--- Start GIVEN DATA ---
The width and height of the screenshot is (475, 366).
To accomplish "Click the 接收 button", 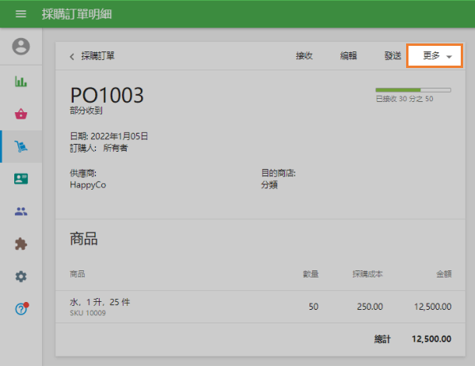I will point(304,56).
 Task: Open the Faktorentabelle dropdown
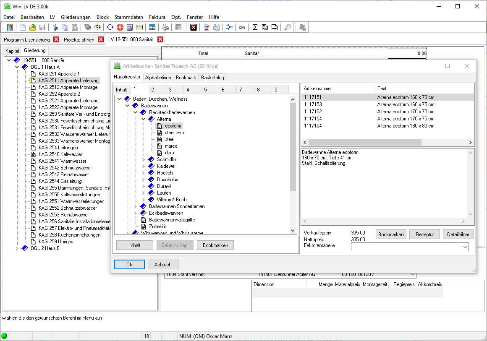click(x=465, y=247)
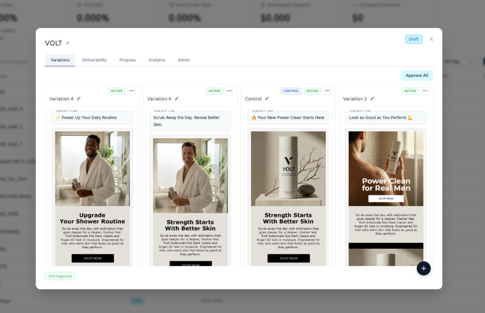Click the pencil icon beside the VOLT title
This screenshot has width=485, height=313.
click(68, 43)
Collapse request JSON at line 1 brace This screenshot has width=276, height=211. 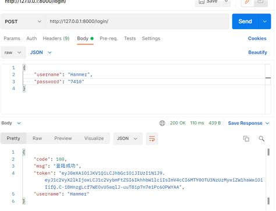pyautogui.click(x=24, y=68)

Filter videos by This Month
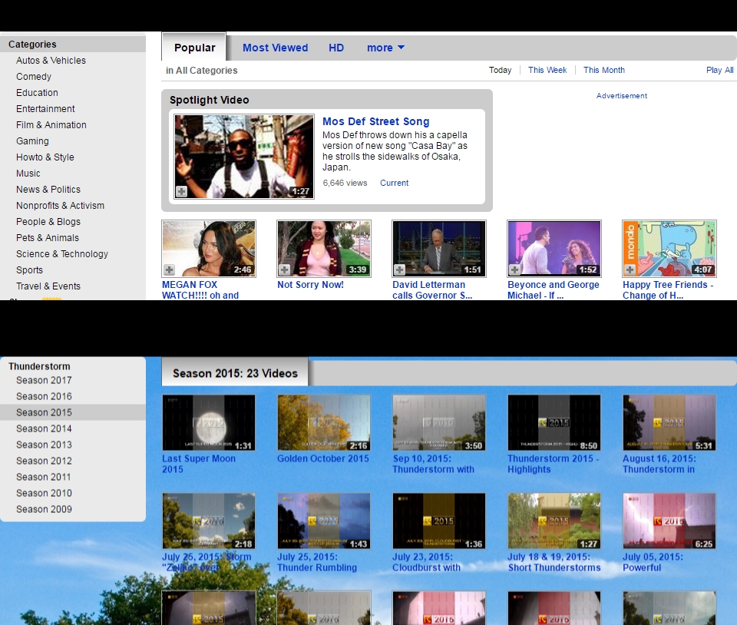coord(603,70)
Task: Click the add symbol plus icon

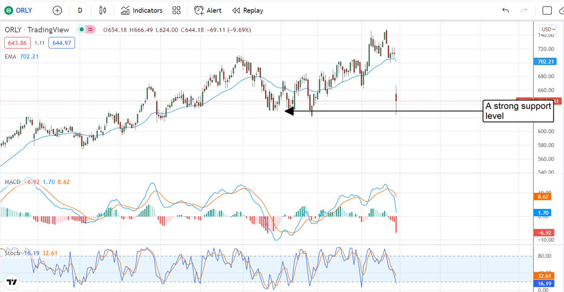Action: point(57,10)
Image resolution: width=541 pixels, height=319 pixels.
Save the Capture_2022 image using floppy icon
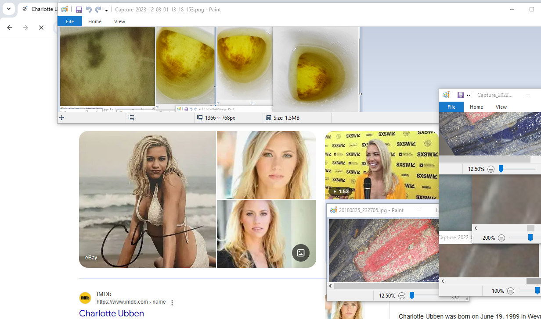coord(460,95)
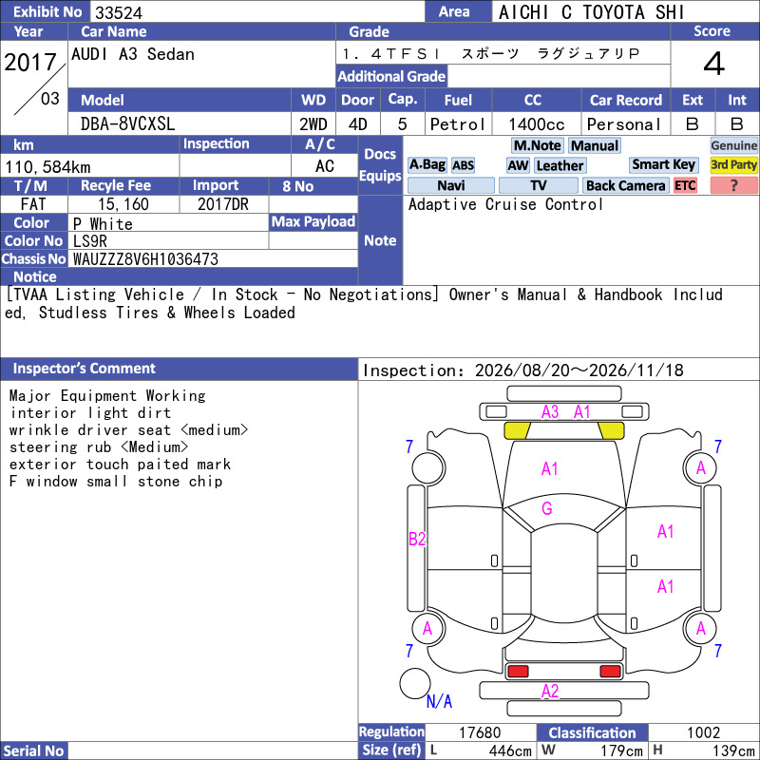The image size is (760, 760).
Task: Click the Genuine equipment label
Action: tap(733, 145)
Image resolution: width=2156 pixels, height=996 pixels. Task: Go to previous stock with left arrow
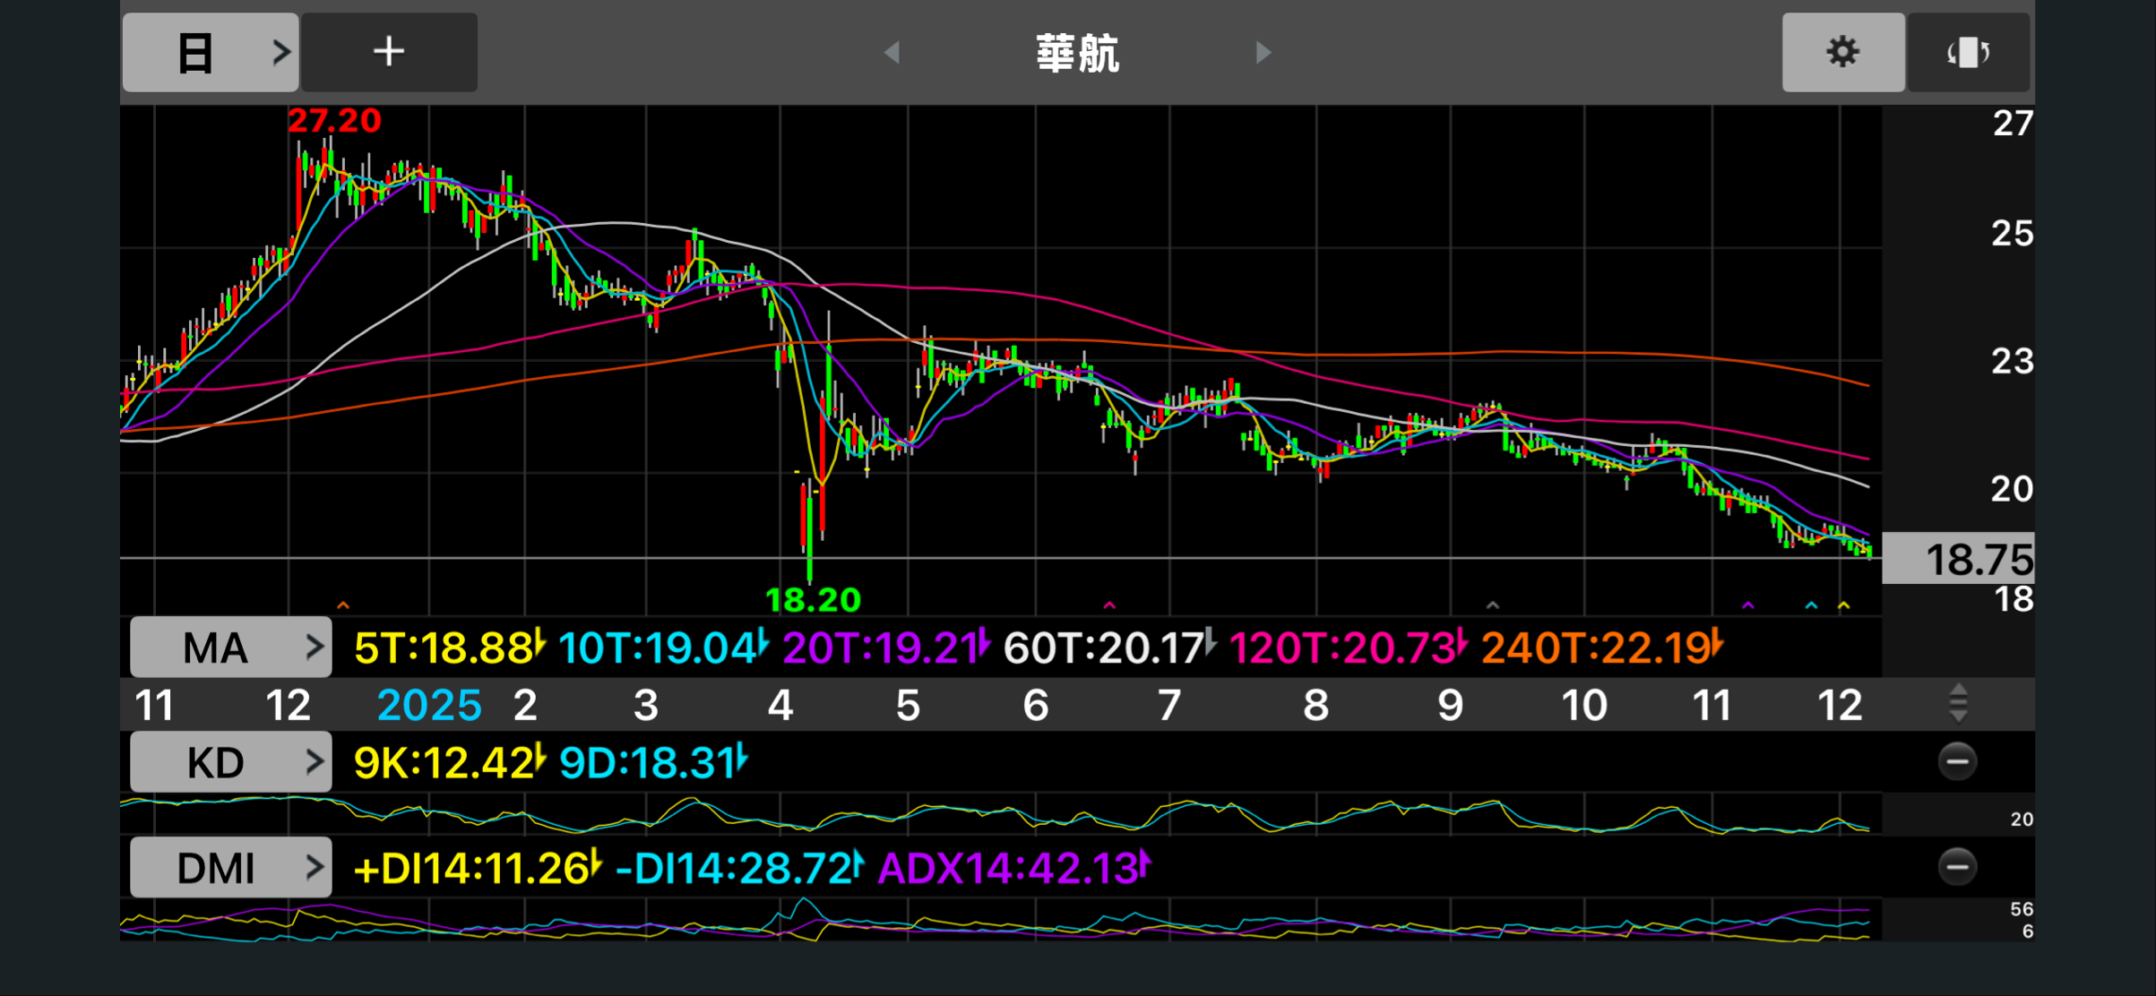coord(892,53)
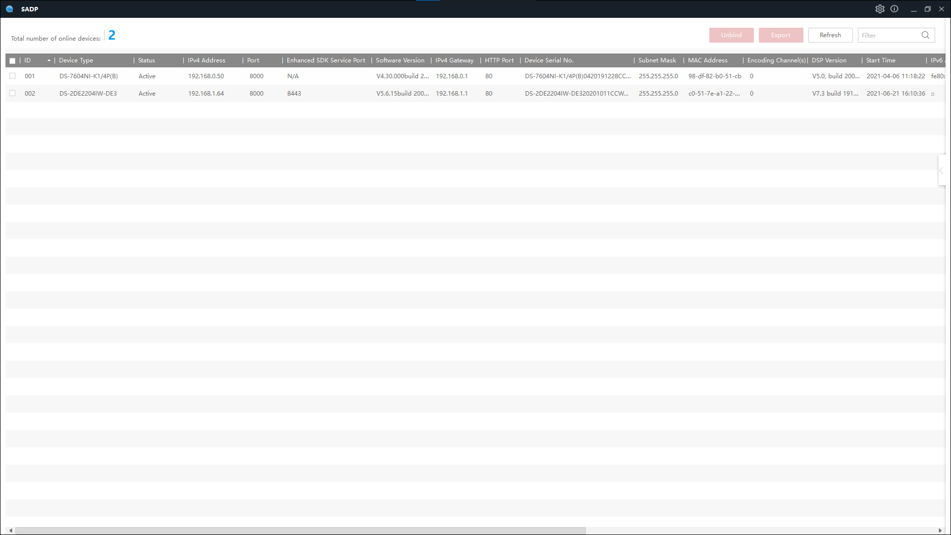This screenshot has width=951, height=535.
Task: Click the SADP app logo icon
Action: pos(9,9)
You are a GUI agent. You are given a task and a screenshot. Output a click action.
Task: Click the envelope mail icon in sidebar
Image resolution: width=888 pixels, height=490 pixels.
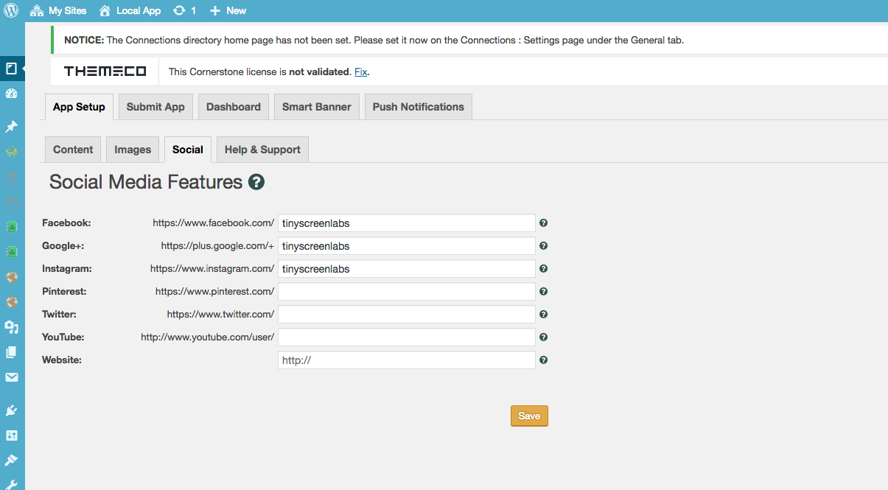[x=11, y=377]
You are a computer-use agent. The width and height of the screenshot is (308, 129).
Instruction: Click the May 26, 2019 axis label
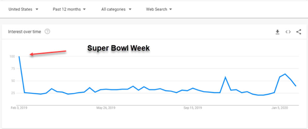[106, 108]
--- End GIVEN DATA ---
WHAT YOU NEED TO DO: Transcribe the listing from the line containing "Filter videos by This Month" through the end of the listing, copying each line exactly as it appears, and leave the pictures out of your answer.

THE SOLUTION:
Filter videos by This Month
coord(603,70)
Task: Click the add symbol plus icon

Action: point(57,10)
Image resolution: width=541 pixels, height=319 pixels.
Save the Capture_2022 image using floppy icon
coord(460,95)
The image size is (760, 760).
Task: Click the Genuine equipment label
Action: tap(733, 145)
Image resolution: width=2156 pixels, height=996 pixels. Task: Go to previous stock with left arrow
coord(892,53)
This screenshot has width=951, height=535.
Task: Click the SADP app logo icon
Action: pos(9,9)
You are a GUI agent. You are given a task and a screenshot. Output a click action.
Task: Click the envelope mail icon in sidebar
Image resolution: width=888 pixels, height=490 pixels.
[x=11, y=377]
You are a computer-use agent. The width and height of the screenshot is (308, 129).
Instruction: Click the May 26, 2019 axis label
[106, 108]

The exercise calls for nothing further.